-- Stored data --
<<<<

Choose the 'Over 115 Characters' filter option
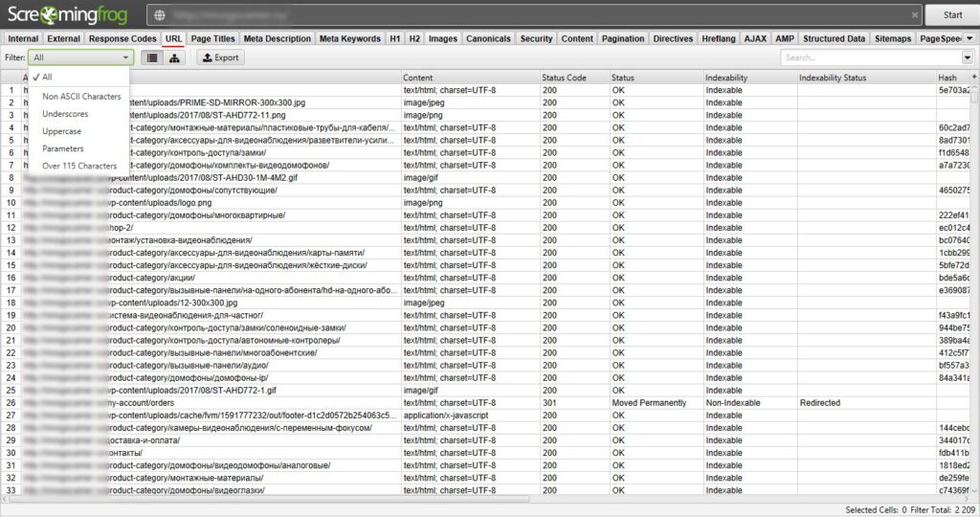The height and width of the screenshot is (517, 980). (x=79, y=166)
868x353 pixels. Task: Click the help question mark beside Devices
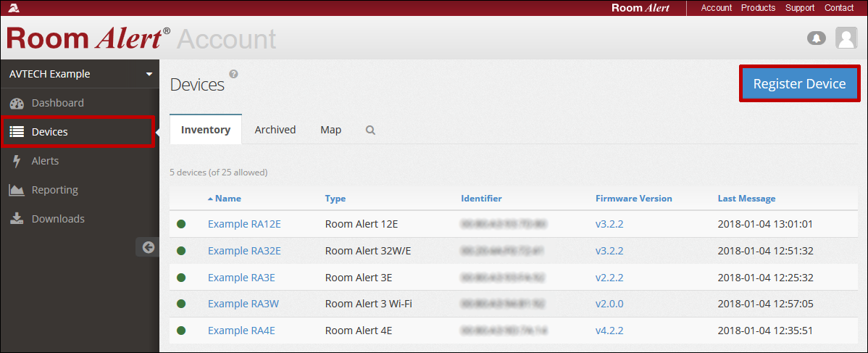point(233,74)
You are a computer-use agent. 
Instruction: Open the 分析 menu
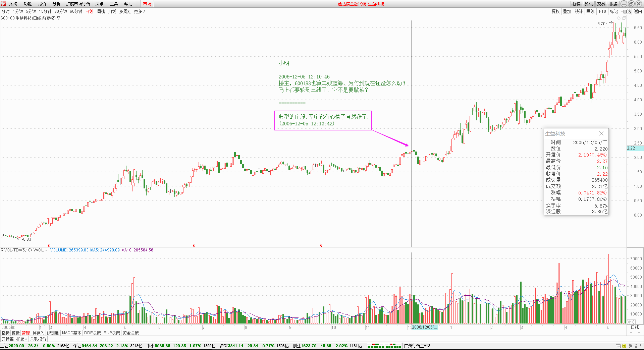pos(56,4)
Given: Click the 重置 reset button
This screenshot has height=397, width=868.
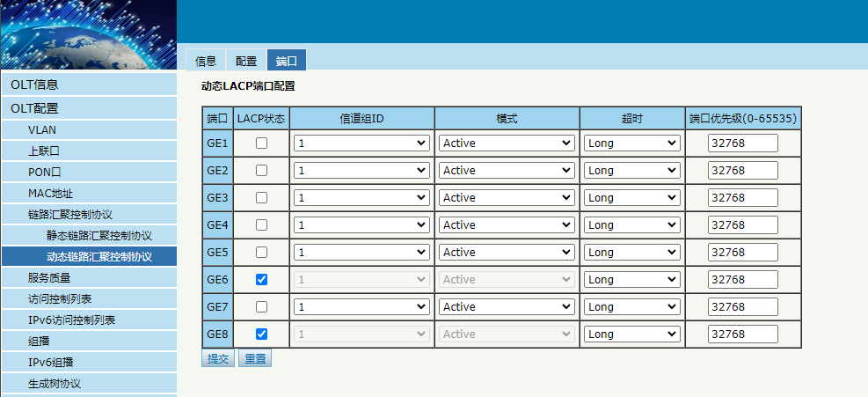Looking at the screenshot, I should [x=255, y=358].
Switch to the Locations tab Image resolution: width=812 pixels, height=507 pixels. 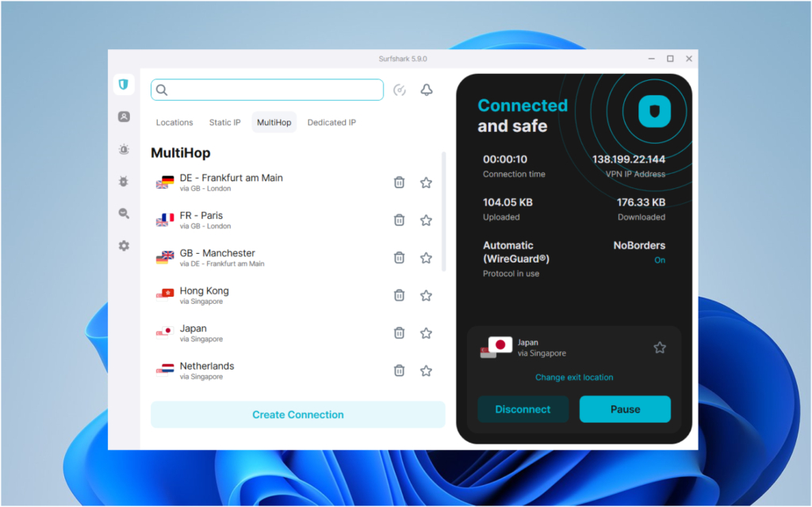[x=174, y=122]
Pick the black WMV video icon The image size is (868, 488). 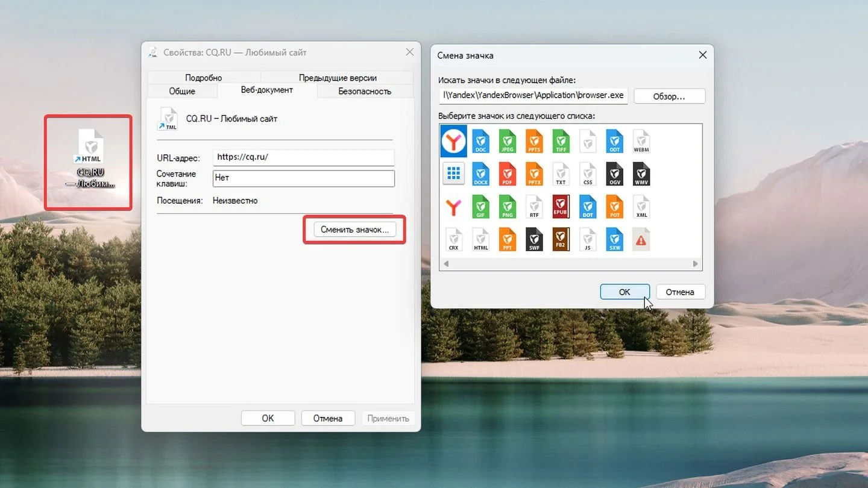tap(641, 174)
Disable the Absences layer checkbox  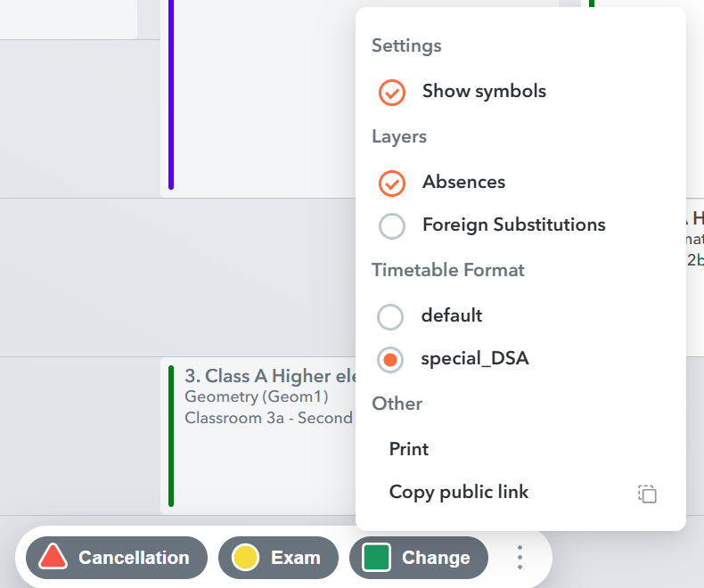pos(392,183)
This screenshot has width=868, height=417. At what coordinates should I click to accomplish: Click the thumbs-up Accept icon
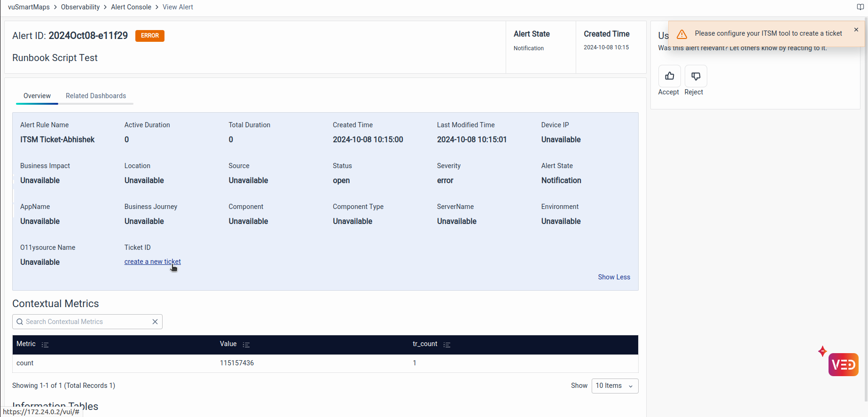[669, 76]
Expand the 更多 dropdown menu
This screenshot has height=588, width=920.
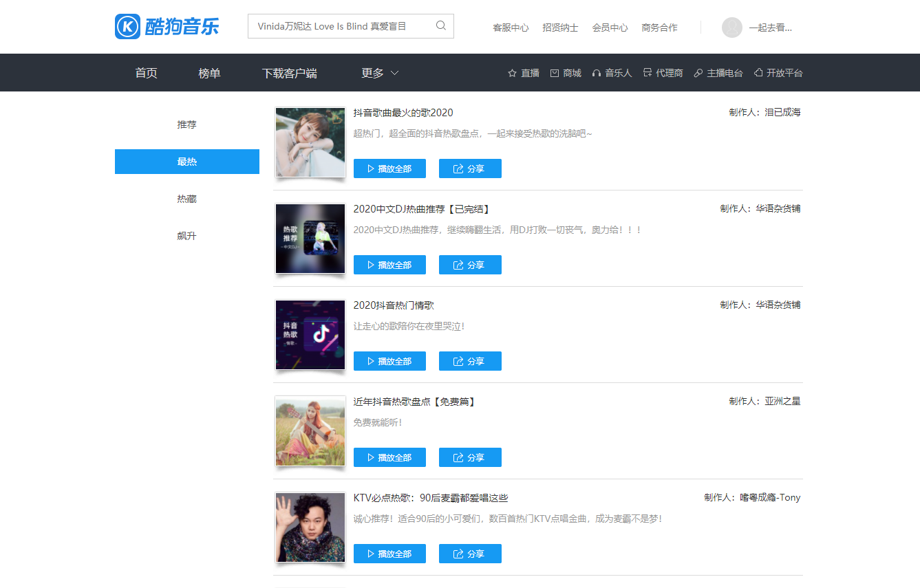coord(380,73)
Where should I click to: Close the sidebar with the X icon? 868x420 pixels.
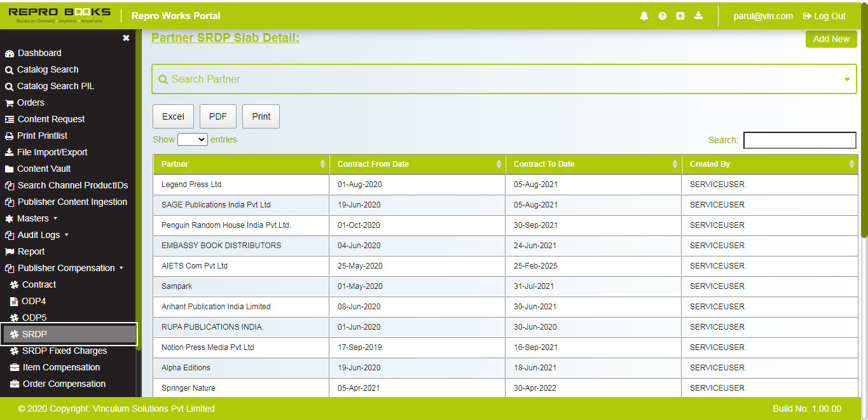coord(126,38)
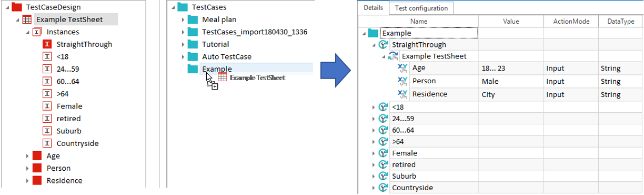
Task: Click the StraightThrough test case icon in Details
Action: click(384, 45)
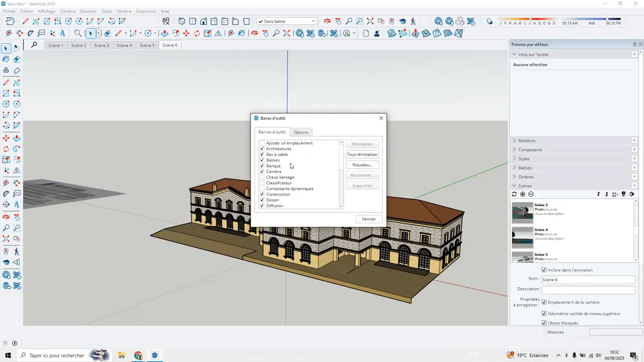644x362 pixels.
Task: Open the Sans balise dropdown
Action: click(313, 21)
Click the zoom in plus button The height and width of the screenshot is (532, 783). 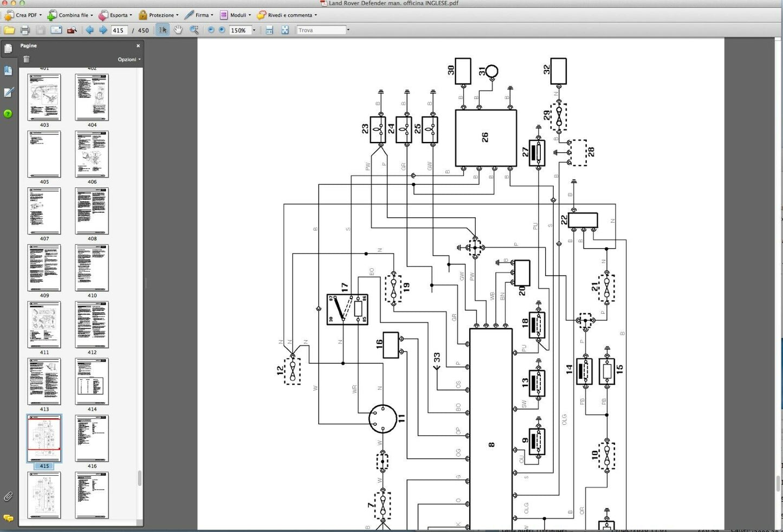(x=222, y=30)
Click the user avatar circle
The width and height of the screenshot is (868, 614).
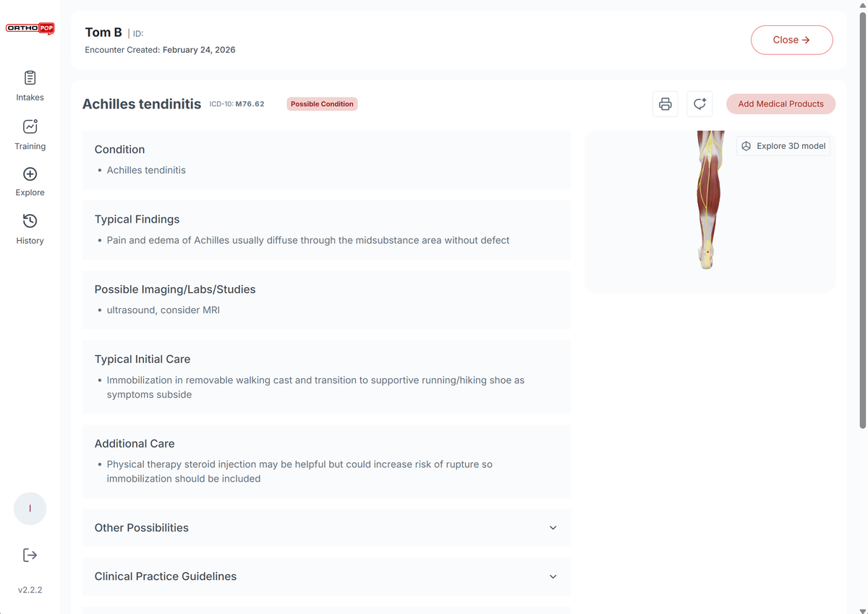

>>>>

-- Action item --
Copy out exactly the lines between the line that contains "Click the user avatar circle" and the last line of the records, both ends included; leave out every picture.

-- Written answer --
Click the user avatar circle
The width and height of the screenshot is (868, 614).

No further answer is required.